In a study appearing in the February 16 Early Edition of the Proceedings of the National Academy of Sciences(PNAS), the researchers — Otger Campàs and Michael Brenner, working closely with a team of Harvard evolutionary biologists led by Arhat Abzhanov — demonstrate that simple changes in beak length and depth can explain the important morphological diversity of all beak shapes within the famous genus Geospiza. Broadly, the work suggests that a few, simple mathematical rules may be responsible for complicated biological adaptations.
Digitisations
Using digitization techniques, the researchers found that 14 distinct beak shapes, that at first glance look unrelated, could be categorized into three broader, group shapes. Despite the striking variety of sizes and shapes, mathematically, the beaks within a particular group only differ by their scales.
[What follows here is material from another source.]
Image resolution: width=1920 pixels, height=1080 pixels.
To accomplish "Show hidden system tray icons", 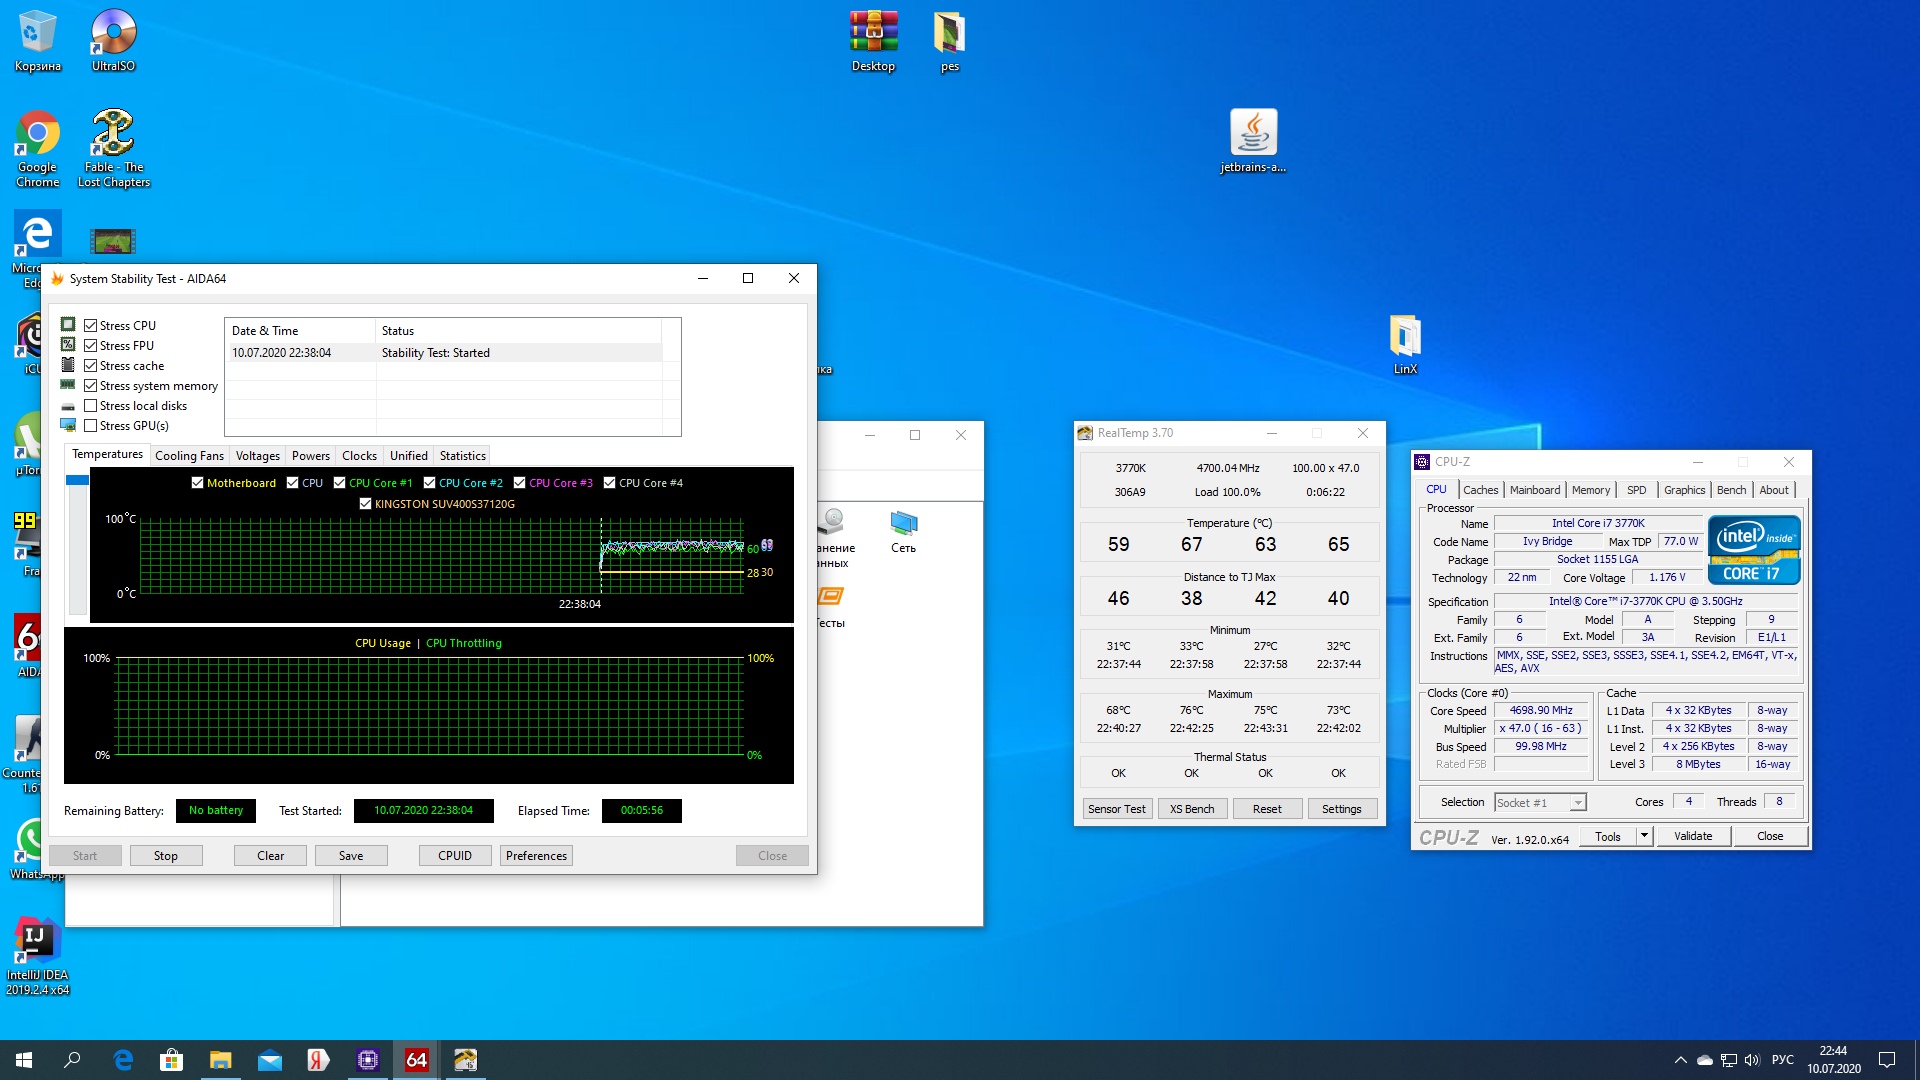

“It is not possible, however, to explain the full diversity of beak shapes of all Darwin's finches with only changes in beak length and depth,” explains Campàs. “By combining shear transformations (basically, what happens when you transform a square into a rhombus by shoving the sides toward one another), with changes in length and depth, we can then collapse all beak shapes onto a common shape.”
CT scans used
Using Micro-Computed Tomography (CT) scans on the heads for the different species in the genus Geospiza, Anthony Herrel, an Associate of the Museum of Comparative Zoology, helped the team go one step further, verifying that the bone structure of the birds exhibits a similar scaling pattern as the beaks.
Thus, beak shape variation seems to be constrained by only three parameters: the depth of the length for the scaling transformation and the degree of shear.